A LIVING HISTORY BLOG.

18TH CENTURY LIVING HISTORY IN AUSTRALIA.

Thursday, 4 April 2013

NARRATIVE OF THE CAPTIVITY OF WILLIAM BIGGS. Part 11.

Robert Griffing.



While Coons was gone for the bread, the Indian that claimed me asked me to write his name. I asked him to speak his name distinctly. He did. I had heard it spoken several times before. His name was "Mahtomack." When I was done writing he took it up and looked at it and said it was "Depaway." He then went to his trunk and brought his powder horn, which had his name wrote on it by an officer at Post Vincennes in large print letters, and compared them together. They both were the same kind of letters and his name spelt exactly the same. He seemed mightily pleased and said it was "bon vely good." It was a big captain he said wrote his name on the powder-horn at Opost. The wife of the Indian that claimed me, next morning combed and queued my hair and gave me a very large ostrich feather and tied it to my hat. The Sunday following after I was
taken to that town, there was a number of Indians went from that town to the old Kickapoo trading town. They took me with them to dance what is called the "Beggar's Dance." It is a practice for the Indians every spring, when they come in from their hunting ground, to go to the trading towns and dance for presents; they will go through the streets and dance before all the traders' doors. The traders then will give them presents, such as tobacco, bread, knives, spirits, blankets, tomahawks, &c.

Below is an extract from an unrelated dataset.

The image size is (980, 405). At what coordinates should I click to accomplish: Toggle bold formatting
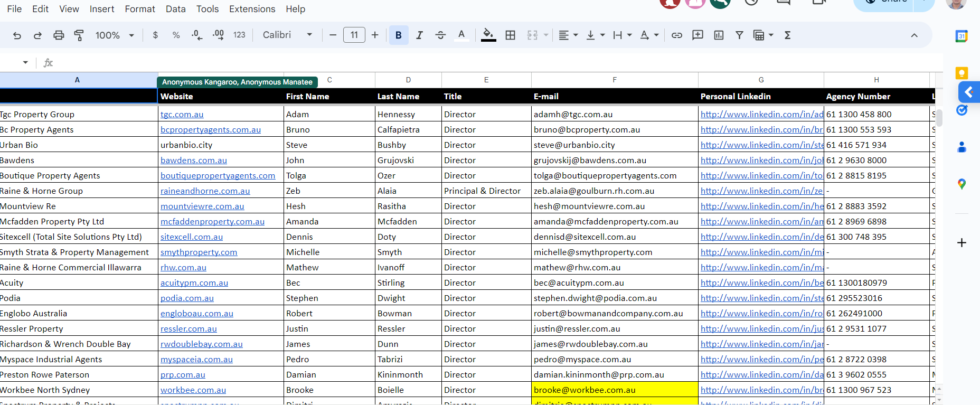pos(399,35)
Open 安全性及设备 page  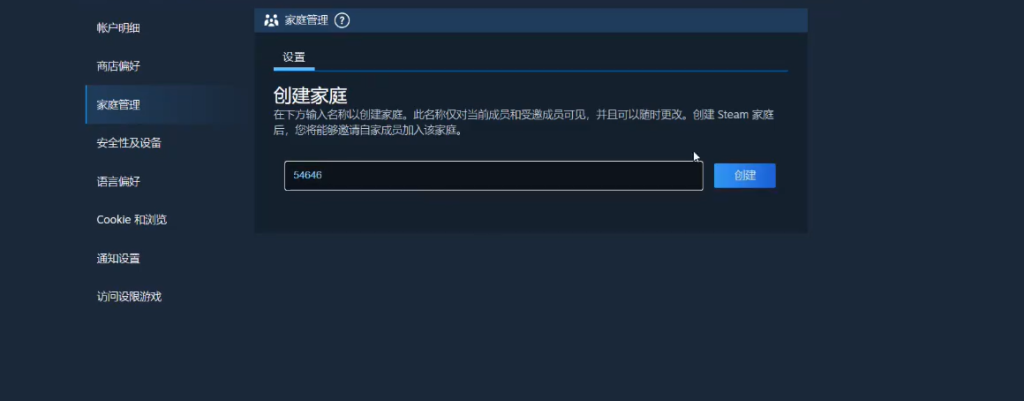(129, 143)
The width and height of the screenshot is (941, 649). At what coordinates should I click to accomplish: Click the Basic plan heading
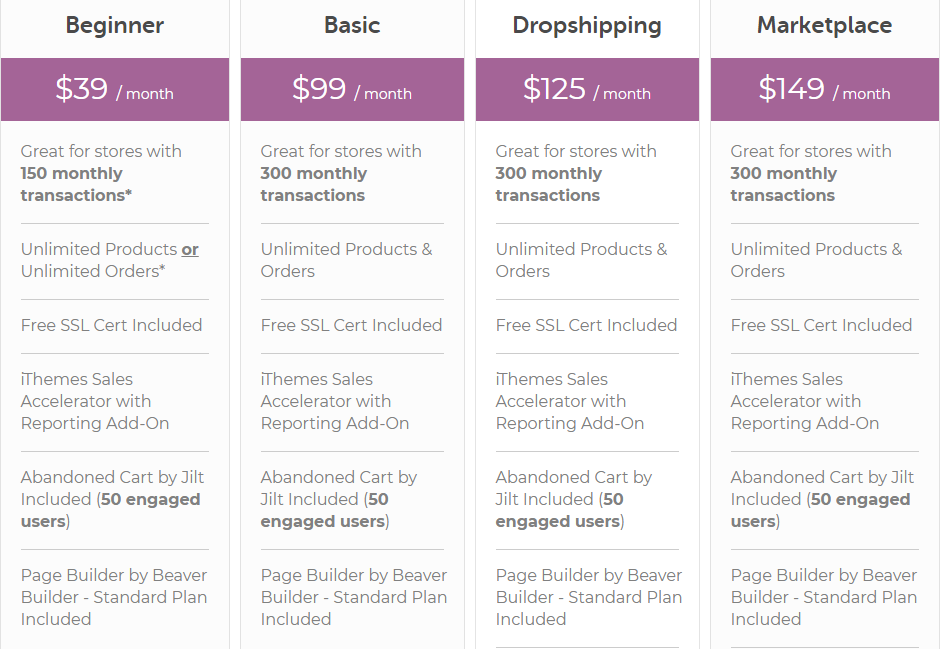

While we were in town that day I talked with my friend McCauslin to speak to the Indians and try to get them to sell me, but they would not agree to sell me then. They said they would come down the Sunday following and bring me with them, perhaps they would then agree to sell me. They complied with their promise and brought me down with them. My friend McCauslin then inquired of them if they had agreed to sell me;
they told him they would. McCauslin then sent for the interpreter, and the Indians asked one hundred buckskins for me in merchandize. The interpreter asked me if I would give it? I told him I would. The Indians then went to the traders' houses to receive their pay. They took but seventy bucks' worth of merchandize at that time. One of the articles they took was bread, three loaves, one for the Indian that claimed me, one for his wife, the other one for me. I saw directly they wanted me to go back home with them. After a little while they started and motioned and told me I must go with them. I refused to go. The Indian fellow took hold of my arm and tried to pull me forward. I still refused going with them. He still continued pulling and his wife pushing me at the back. We went scuffling along a few yards till we got before my friend McCauslin's cabin door. He discovered the bustle and asked me what the Indians wanted. I told him they wanted me to go home with them. He asked me if I wanted to go. I told him no. He then told me to walk into his cabin and sit down and he would go and bring the interpreter. I went in and the two Indians followed me into the cabin and sat down. The interpreter came in immediately and asked the Indians what they wanted. They told him they wanted me to go home with them. The interpreter then asked if I wanted to go with them. I told him no. He then told the Indians they had sold me and that they had nothing more to do with me, that I was a freeman, that I might stay where I pleased. They then said they had not received all their pay. The interpreter then asked them why
they did not take it all? They said they expected I would go home with them and remain with them until I got an opportunity to go home. The interpreter then told them they could get the balance of their pay. They said if I did not go home with them they must have thirty bucks more. The interpreter asked me if I was willing to give it. I told him yes. I did not want to go back again. The Indians then went and took their thirty dollars of balance and thirty more and went off home. I then owed the traders that advanced the goods for me one hundred and thirty buckskins for my ransom, which they considered equal to $260 in silver.
There were five traders that were concerned in the payment of the goods to the Indians. One of them was a Mr. Bazedone a Spaniard, who sometimes traded in the Illinois country, with whom I had some acquaintance. I told him if he would satisfy the other four traders, I would give him my note, payable in the Illinois country. He did so, and I gave him my note for the $260, to be paid twelve months after date in the Illinois country, and $37 more for my boarding and necessaries I could not do without, such as a bear skin and blanket to sleep on, a shirt, hat, tobacco and handkerchief.